> Document text:

┄┄┄┄┄┄┄┄┄┄

I ask this because today's secular-ish moralists seem amazed at how immature 20-something men are, how useless they are to 20-something women. I'm wondering whether there was ever a time (see caveats above) when 20-something men were expected to be of use to settling-down-oriented 20-something women. Wasn't this considered 30-and-up men's responsibility?
Meanwhile, if anything - and forgive me the same imprecision re: time and place as those I'm responding to - it could be that what's new is that 20-something women are expected to be interested in 20-something men. Whereas once, a 21-year-old would be matched with a 40-year-old, her presumed partners are now 21-year-old men. This, and not the maturity of 20-something men, may be the difference we're seeing.

┄┄┄┄┄┄┄┄┄┄

> Provided data:

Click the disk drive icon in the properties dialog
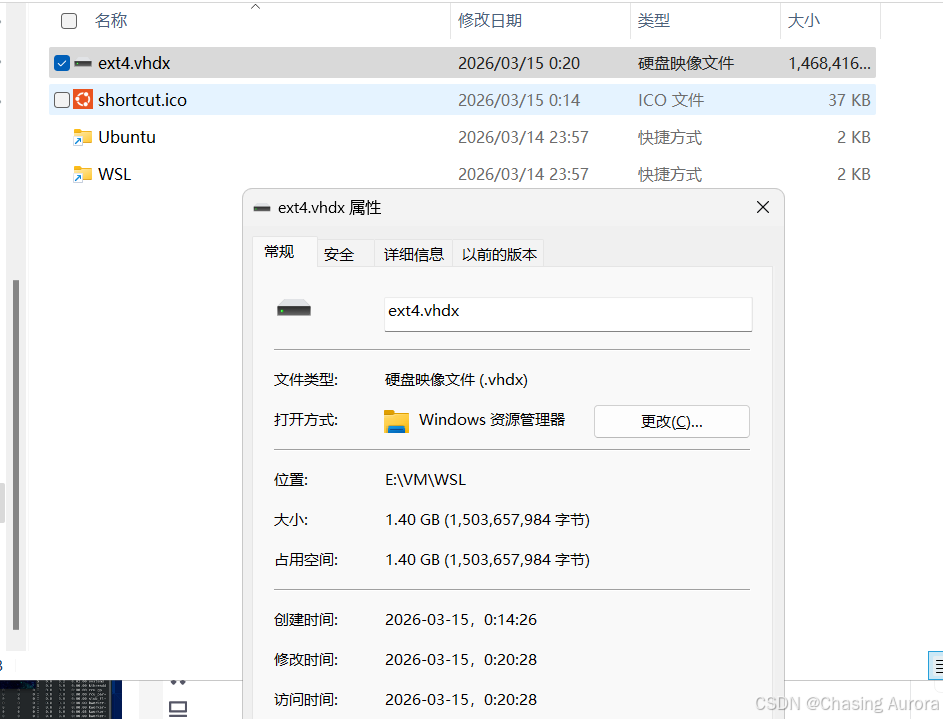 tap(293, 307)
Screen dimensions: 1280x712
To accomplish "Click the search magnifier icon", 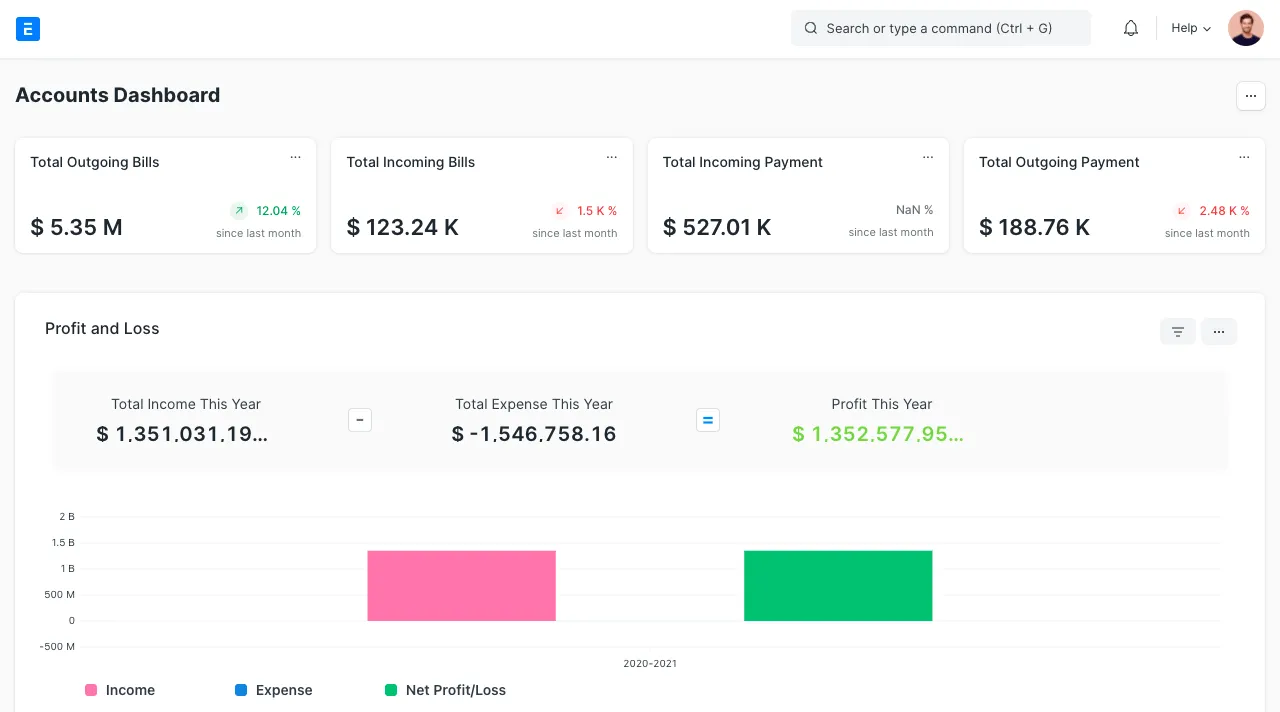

┄┄┄┄┄┄┄┄┄┄

> Problem description:
Reproduce the passage about 20-something men and women word for word from "I ask this because" to "30-and-up men's responsibility?".

> Worked answer:
I ask this because today's secular-ish moralists seem amazed at how immature 20-something men are, how useless they are to 20-something women. I'm wondering whether there was ever a time (see caveats above) when 20-something men were expected to be of use to settling-down-oriented 20-something women. Wasn't this considered 30-and-up men's responsibility?